Primero que nada, confiada que con lo que he dicho anteriormente ya tienen una pequeña idea de cómo es mi personalidad, quiero también tener el detalle de hablarles un poco sobre mi apariencia. Pues bien, no pienso caer en el arquetipo de presentarme diciendo que tengo medidas inverosímiles de busto y trasero, ni diciendo que tengo rostro y rasgos de modelo de lencería –la verdad ese tipo de introducciones son cosas que siempre me han resultado de muy mal gusto–; prefiero decirles simplemente que soy morena, de ojos marrones, esbelta, con estatura media y un cuerpo proporcionado. En general me considero una mujer con una apariencia un poco más bella que lo normal. Como dijo Buda una vez: "Todo lo que somos es el resultado de lo que hemos pensado; está fundado en nuestros pensamientos y está hecho de nuestros pensamientos".

Comienzo entonces a narrarles no sólo una simple primera experiencia lésbica sino, más bien, un suceso que marcó mi vida y me ayudó a encontrar mi verdadera identidad. Fue mi entrada a un mundo de nuevas y maravillosas sensaciones; un lugar lleno de amor, pasión y plenitud del que jamás pienso salir.

Todo comenzó cuando yo tenía veinte años, al momento en que obtuve trabajo de secretaria en una multinacional que se dedicaba a prestar servicios de marketing. Mi primer día en la oficina, aunque lo comencé hecha un manojo de nervios, fue genial: la gran mayoría de compañeros e inclusive mi jefe se portaron muy amables conmigo, además no tuve el menor problema con las tareas que me fueron asignadas. Me sentí aceptada casi de inmediato, modestia aparte, siempre he sido una mujer muy amigable con grandes capacidades de adaptación.

Ese mismo primer día, a la hora del almuerzo, me dirigí a la cafetería, varios hombres se me quedaban viendo con la aparente disposición a cederme un espacio en su mesa. Sin embargo, yo me sentía indecisa, como si estuviera esperando por alguna señal que me inspirara la suficiente confianza para acoplarme a un grupo o a una persona. De pronto, a unas dos mesas de donde me encontraba, divisé a una hermosa chica de piel bronceada que me hacía señas. Captó de inmediato mi atención, no sólo por su bello rostro con un par de preciosos ojos verdes como esmeraldas, sino además porque tenía un cabello castaño y largo que usaba suelto. Luego de verificar que efectivamente se dirigía a mí, me acerqué a su mesa, donde también estaban un par de chicos haciéndole compañía, y me senté frente a ella.

–¡Hola! –me saludó–. Eres nueva aquí, ¿verdad? ¿De casualidad tu nombre es Natalia?

–¡Sí, me llamo Natalia! –respondí realmente sorprendida–. ¿Cómo sabes mi...?

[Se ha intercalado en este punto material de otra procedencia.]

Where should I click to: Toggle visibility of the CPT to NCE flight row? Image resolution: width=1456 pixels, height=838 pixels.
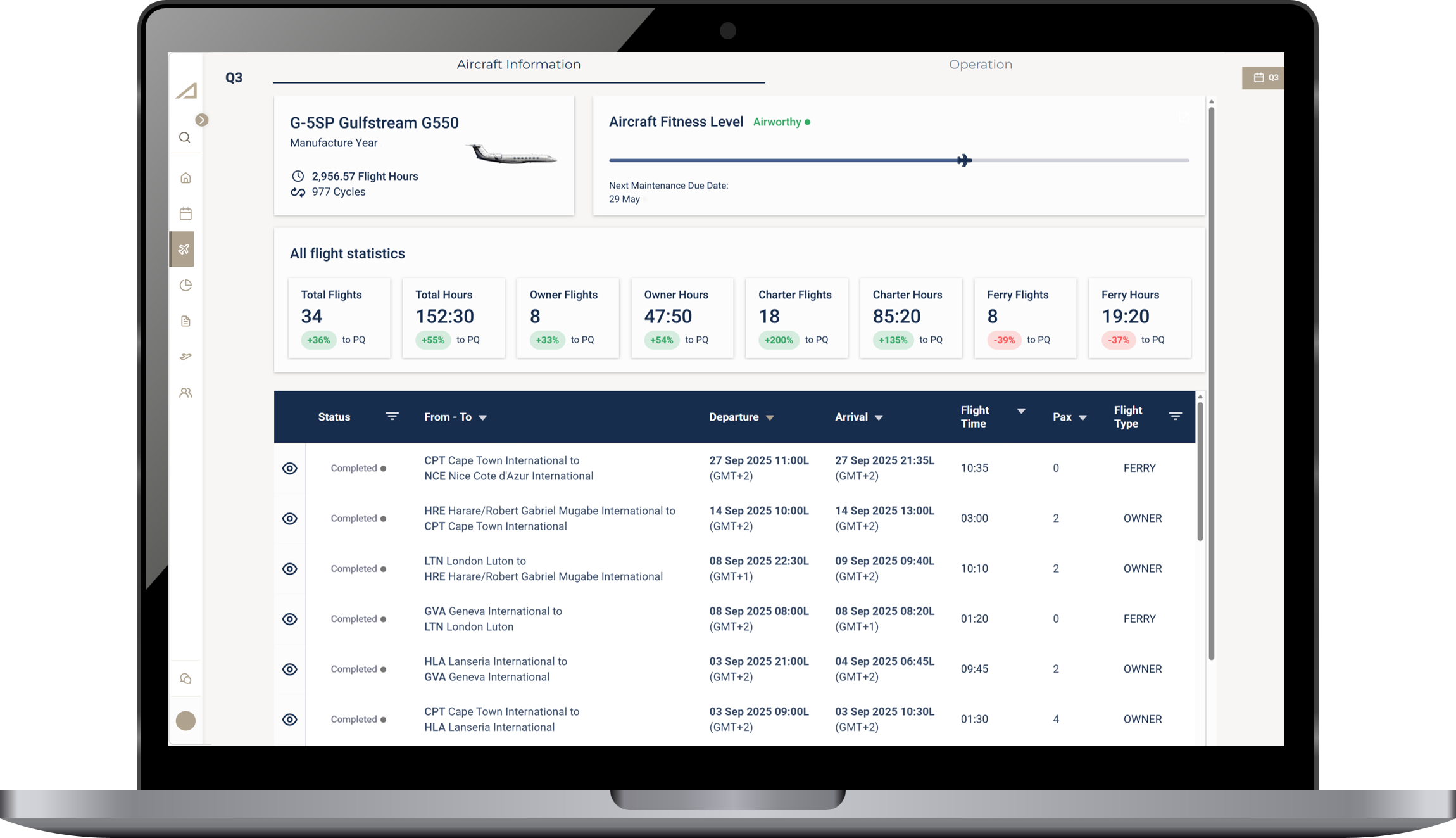(289, 468)
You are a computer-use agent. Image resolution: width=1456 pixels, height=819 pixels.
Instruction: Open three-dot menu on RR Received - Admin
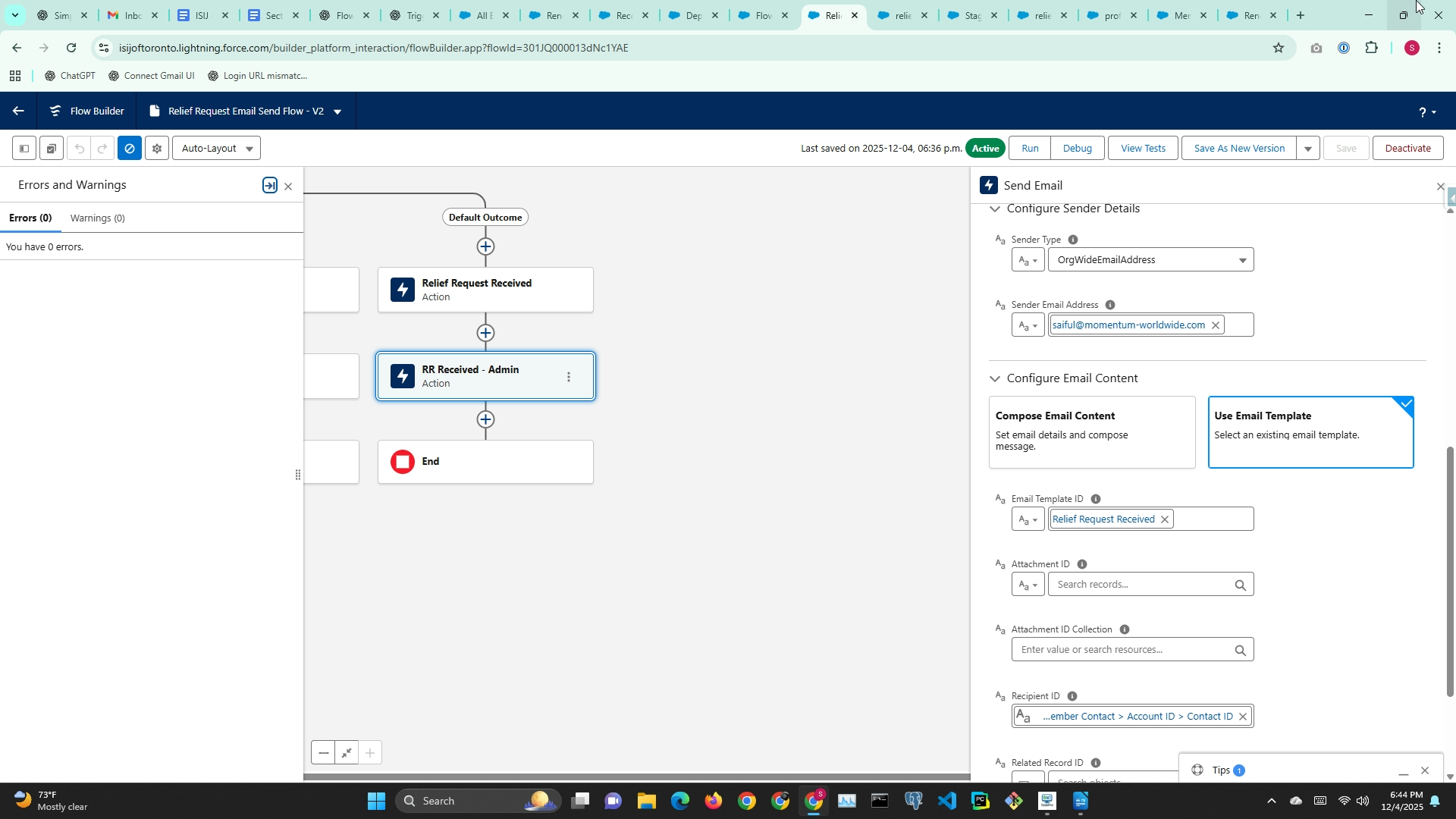(569, 377)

–¡Natalia, por favor, no me digas que no te acuerdas de mí! –dijo la chica con una rutilante sonrisa que me dejó anonadada–. ¡Soy Karla Rodríguez! Estudiamos juntas un par de años en la primaria, en el Colegio San Pedro...

Me quedé observándola fijamente, presa de un incómodo mutismo, mientras hacía un gran esfuerzo por recordarla. La guapísima muchacha, al verme sufriendo mientras me perdía en los pasillos de mi memoria, se tomó el cabello con las manos formándose un par de colas que dispuso a ambos lados de su cabeza y esbozó una enorme sonrisa, lo cual le dio una apariencia un tanto ridícula pero a la vez graciosa. Sentí que un recuerdo se aproximaba hacia mí, como las luces de un camión a toda velocidad en una carretera oscura.